Orbital characteristics
- Semi-major axis: 61 766.730 ± 0.046 km
- Eccentricity: 0.00036 ± 0.00011
- Orbital period (sidereal): 0.463569601 ± 0.000000013 d
- Inclination: 0.006 ± 0.040° (to Uranus' equator)
- Satellite of: Uranus

Physical characteristics
- Dimensions: 92 × 74 × 74 km
- Mean radius: 39.5±3.1 km
- Volume: 263800 km^{3} ± 38.0%
- Mass: (1.839±0.212)×10^{17} kg; (2.5±0.4)×10^{17} kg;
- Mean density: 0.70+0.44 −0.21 g/cm^{3}; 0.86±0.16 g/cm^{3};
- Synodic rotation period: synchronous (assumed)
- Axial tilt: zero (assumed)
- Albedo: 0.069±0.007 (geometric) 0.026 ± 0.005 (Bond)
- Apparent magnitude: 21.51–21.64 (± 0.11) (at opposition)
- Absolute magnitude (H): 8.80–8.93 (± 0.11)

= Cressida (moon) =

Moon of Uranus

Cressida /ˈkrɛsᵻdə/ is an inner satellite of Uranus. It was discovered from the images taken by Voyager 2 on 9 January 1986, and was given the temporary designation S/1986 U 3. It was named after Cressida, the Trojan daughter of Calchas, a tragic heroine who appears in William Shakespeare's play Troilus and Cressida (as well as in tales by Geoffrey Chaucer and others). It is also designated Uranus IX.

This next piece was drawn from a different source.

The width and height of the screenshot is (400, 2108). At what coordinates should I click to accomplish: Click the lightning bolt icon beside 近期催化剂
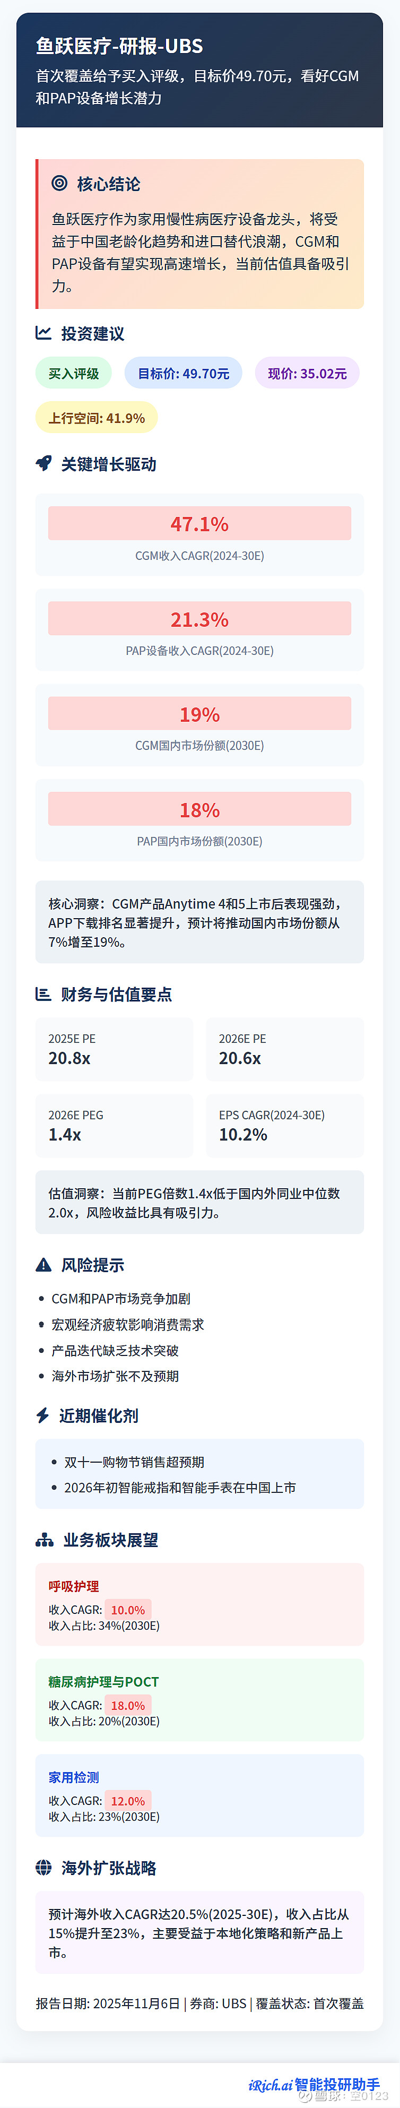pyautogui.click(x=43, y=1416)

Cressida belongs to the Portia group of satellites, which includes Bianca, Desdemona, Juliet, Portia, Rosalind, Cupid, Belinda, and Perdita. These satellites have similar orbits and photometric properties. Other than its orbit, size of 92 × 74 km, and geometric albedo of 0.069, little is known about it.

In Voyager 2 imagery Cressida appears as an elongated object, with its major axis pointing towards Uranus. The ratio of axes of Cressida's prolate spheroid is 0.8 ± 0.3. Its surface is grey in color.

Cressida orbits close to a 3:2 resonance with the η ring, one of the rings of Uranus. Perturbations of the ring's shape provide a way to measure the mass of Cressida, which in 2024 was found to be 1.839±0.212×10^17 kg. Cressida is one of the few small satellites of Uranus for which the mass has been directly measured.

Cressida may collide with Desdemona within the next 100 million years.